Note de la rédaction : afin d’apporter une pièce au débat sur l’installation-spectacle Exhibit B, nous publions en avant-première la chronique de Rokhaya Diallo à paraître dans le numéro d’hiver de Regards, qui sortira à la fin de ce mois.
Dès l’annonce de son arrivée en France, Exhibit B, l’installation de l’artiste sud-africain Brett Bailey s’est trouvée au cœur de la polémique, malgré l’objectif affiché de dénoncer le racisme. Le procédé de mise en scène de comédiens exclusivement noirs reproduisant les postures dégradantes des zoos humains – des corps nus, enchainés, bâillonnés, encagés – est controversé : Bailey, lui-même blanc, expose des figurants noirs réduits au silence, les faisant ainsi apparaitre comme dénués de toute capacité de révolte.
Balayer le ressenti des manifestants
Sitôt lancée, la pétition initiée par un collectif réunissant notamment des artistes majoritairement noirs recueille plus de 20.000 signatures pour demander la déprogrammation de « l’événement raciste », faisant suite à la mobilisation de militants antiracistes qui avaient obtenu son annulation à Londres. Pour appuyer leurs revendications, les pétitionnaires se rassemblent devant le Théâtre Gérard Philippe (TGP) à Saint-Denis, et le 104 à Paris qui accueillent l’installation.
D’emblée, j’ai été saisie par le mépris et l’arrogance avec lequel les responsables de ces institutions ont accueilli leurs objections. D’une part, la newsletter du 104 qualifiant Exhibit B d’« œuvre artistique d’une force et d’une clarté incontestable » balayait d’un revers de main le ressenti plus que légitime des manifestants noirs, pourtant en capacité – du fait de leur expérience de victimes du racisme – de mesurer la « clarté » du message. De l’autre, Jean Bellorini, directeur du TGP déclarait face aux manifestants : « Les représentations vont donc avoir lieu, même si je dois pour cela convoquer les CRS en tenue de Robocop pour que la loi soit respectée. »

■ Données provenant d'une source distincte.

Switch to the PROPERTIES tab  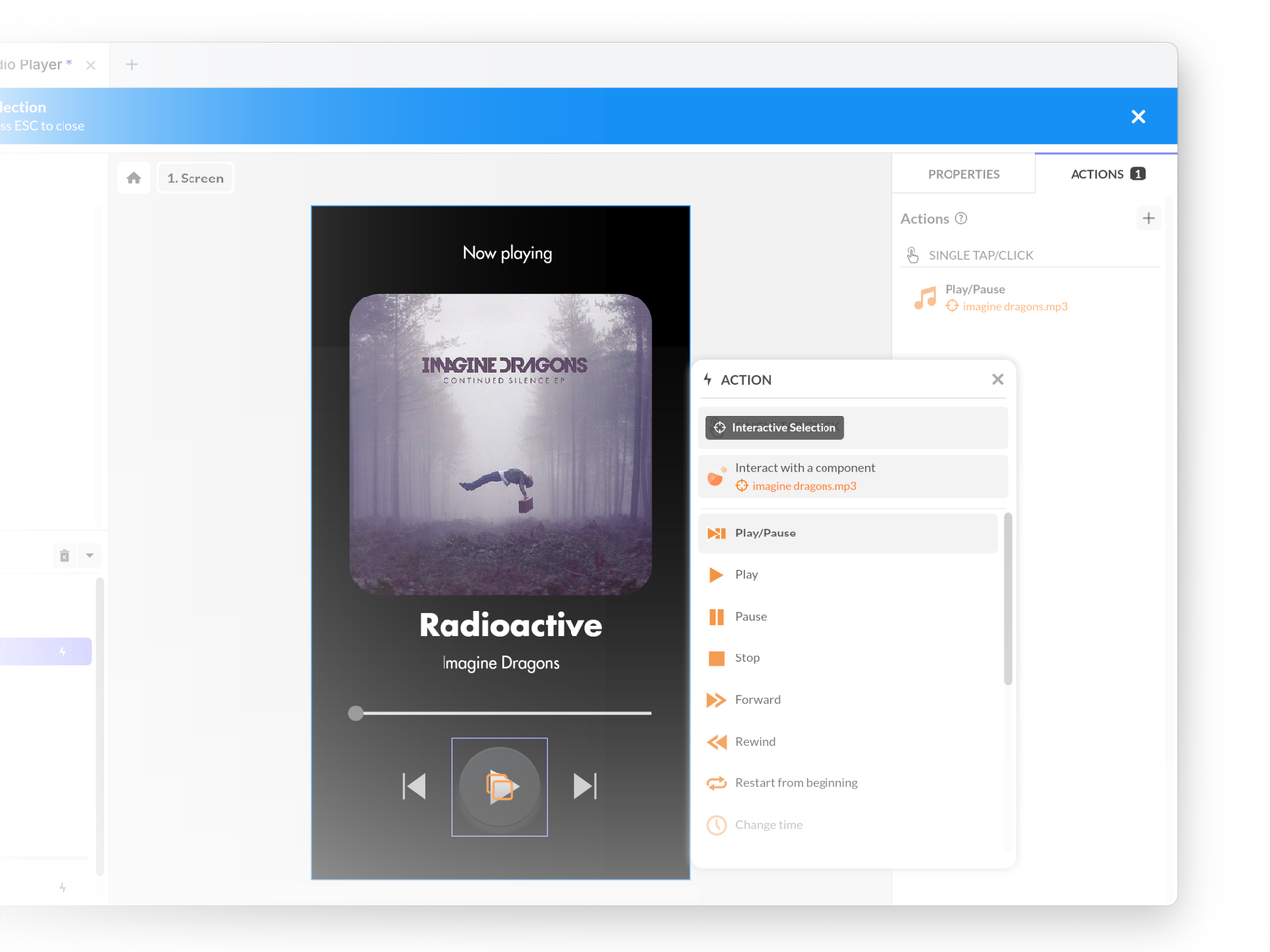[x=962, y=173]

Qui défendait alors la liberté d’expression ? L’institution envoyant des CRS brutaliser et gazer des manifestants ? Que dire de l’absurdité d’une situation où le public de l’exposition, très majoritairement blanc, assistait à une performance exposant des corps noirs meurtris au moment même où des CRS presque exclusivement blancs gazaient et réprimaient des militants, en majorité noirs, parce qu’ils affirmaient se sentir offensés et humiliés par le spectacle auquel assistait un public "antiraciste", mais indifférent à leur sort ?

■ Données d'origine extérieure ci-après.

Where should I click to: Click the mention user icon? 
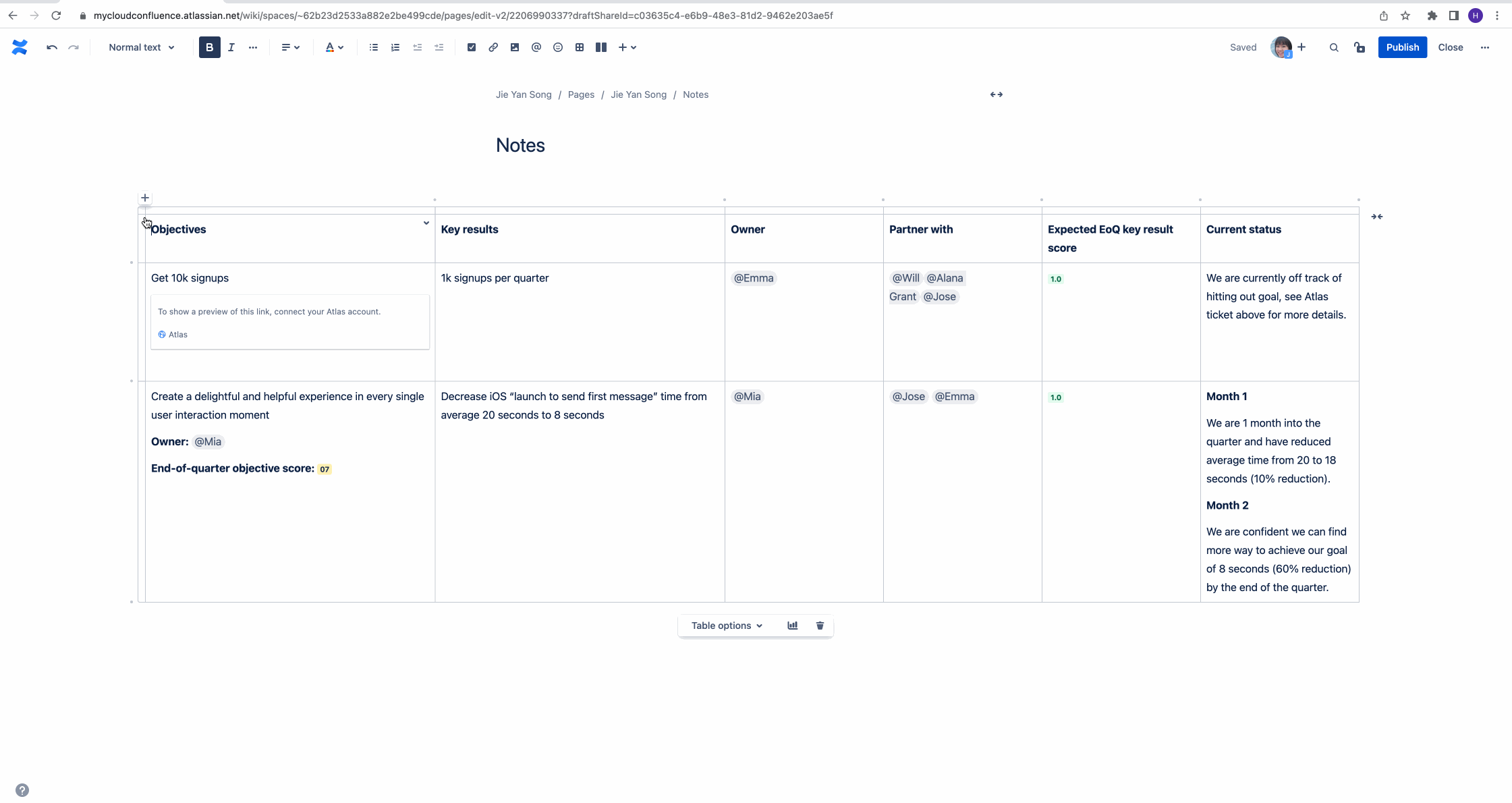(x=536, y=47)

Dénoncer le racisme en faisant abstraction des premiers intéressés
Ce déni, cette insensibilité, cette incapacité à remettre en cause l’œuvre malgré ses intentions louables était perceptible jusque dans la couverture médiatique des premières mobilisations, dont les protagonistes étaient décrits tels d’incultes sauvages incapables de comprendre l’expression artistique. Tandis que Le Monde évoquait une manifestante « pasionaria petite et baraquée », Télérama décrivait « de gros costauds s’affichant comme "La Brigade anti négrophobie" » sans même prendre la peine de donner la parole à ces individus sans doute jugés trop vulgaires.
Contrairement à ce qui a été dit par ces journaux, personne n’interdit à Bailey de s’exprimer sur le racisme parce qu’il est blanc. Les opposants à Exhibit B lui reprochent de prétendre dénoncer le racisme en faisant abstraction des premiers intéressés, dans un contexte où le monopole de la prise de parole artistique est détenu par des artistes blancs.

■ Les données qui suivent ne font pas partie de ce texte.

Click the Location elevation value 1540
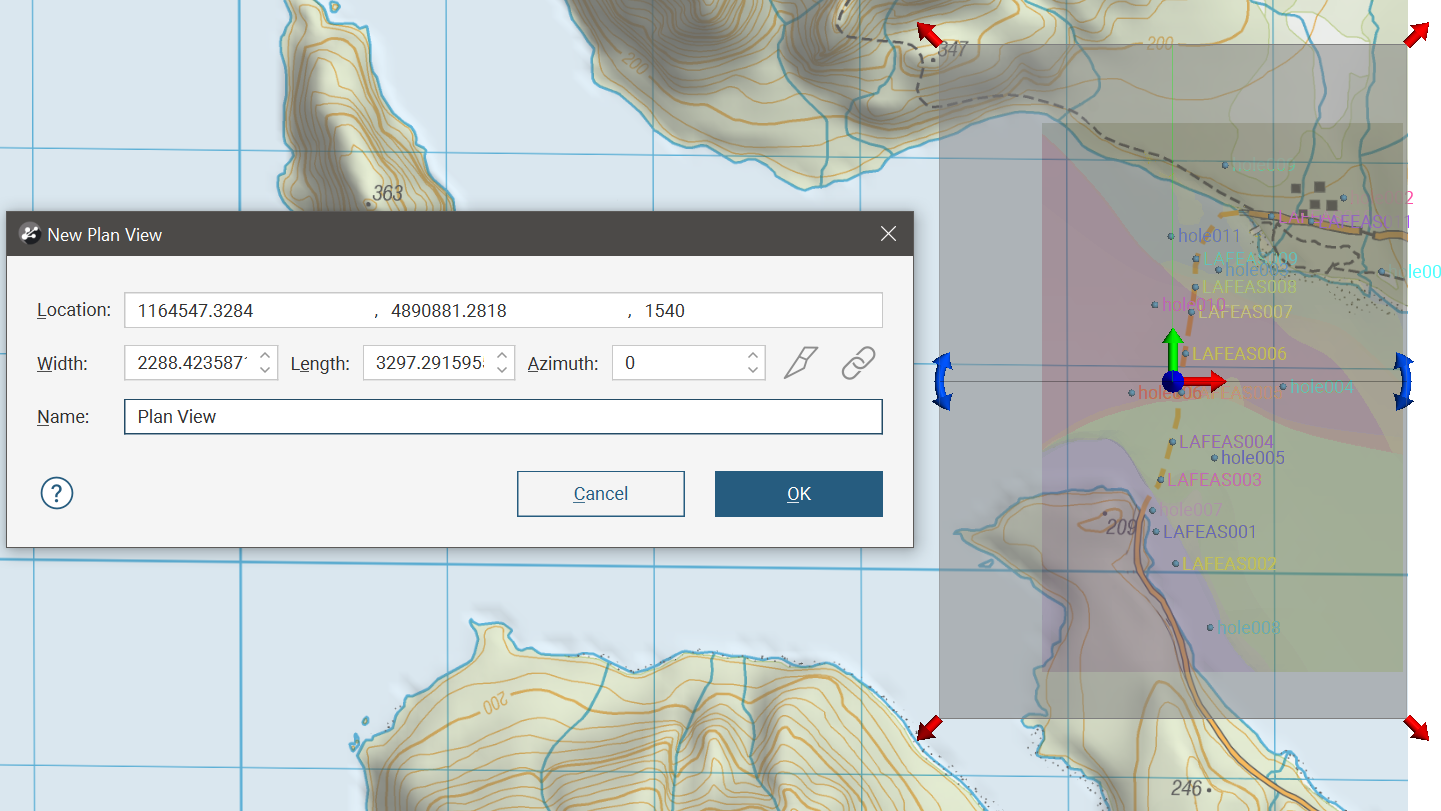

Or on ne peut pas ignorer l’émotion de celles et ceux qui se sentent blessés et insultés, quelles que soient les intentions initiales de l’artiste. Est-il impossible de réfléchir au racisme sans en reproduire les images les plus insoutenables ? Comment aurait été accueilli un artiste allemand non-Juif décidant de dénoncer la Shoah en reproduisant le camp d’Auschwitz avec acteurs juifs faméliques et vêtus de pyjamas rayés ? Aurait-on accepté qu’un homme dénonce le sexisme en exposant des femmes vivantes dévêtues et enchainées ? Le regretté Nelson Mandela affirmait avec justesse « Ce qui est fait pour nous sans nous est fait contre nous ». Il est temps d’ouvrir les institutions culturelles à la pluralité des regards et de permettre aux artistes de toutes origines de s’y exprimer.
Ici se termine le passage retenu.